A common thread among objections is said to be insufficient provision of information on how the plan was put together and on charges that the transaction was fraudulent in the first place.
According to the US Department of Labor's court filing, Tribune’s reorganisation plan wrongly tries to shut down a lawsuit against Sam Zell, who led an $8.2bn leveraged takeover of the company in 2007, and block potential claims by the government, reports Reuters.
The Labor Department is also currently investigating Tribune for federal violations for the way Mr Zell used the company’s employee stock of ownership plan to finance the leveraged buyout.
According to the Chicago Tribune, the Department of Labor wants more information about creditor risk associated with the possibility that the merger violated the Employee Retirement Income Security Act of 1974. If the Labor Department finds the leveraged buyout’s reliance on the ESOP was a banned transaction, the government may press claims against those who had a role in that deal, including Sam Zell.
Some senior creditors are saying that junior creditors have an overly generous compensation package.

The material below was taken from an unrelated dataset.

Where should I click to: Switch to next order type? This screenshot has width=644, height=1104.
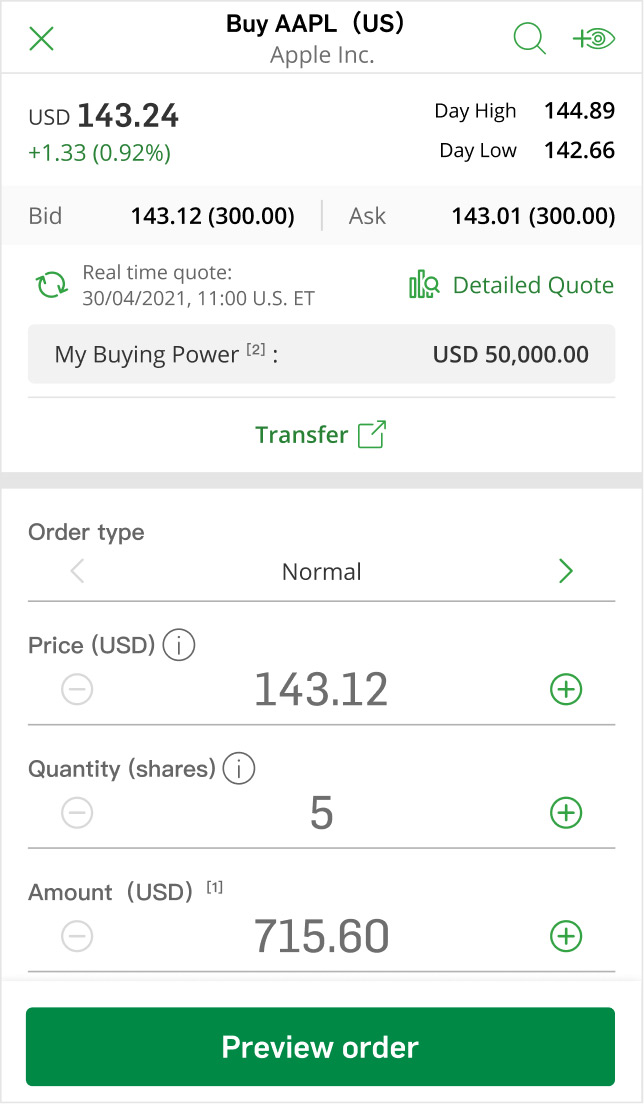click(x=566, y=572)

Meanwhile, junior creditors want more information on the possibility of a “fraudulent conveyance” finding, meaning that the emerging company was created with so much debt that it was overburdened from the outset.
Tribune still expects the plan to be approved. In a statement, the company wrote, “The plan of reorganization we have filed with the bankruptcy court is fair to our creditors and in the best interests of all parties involved with our Chapter 11 process," the company said. "We remain confident in our ability to get the plan approved by our creditors and confirmed by the bankruptcy court.”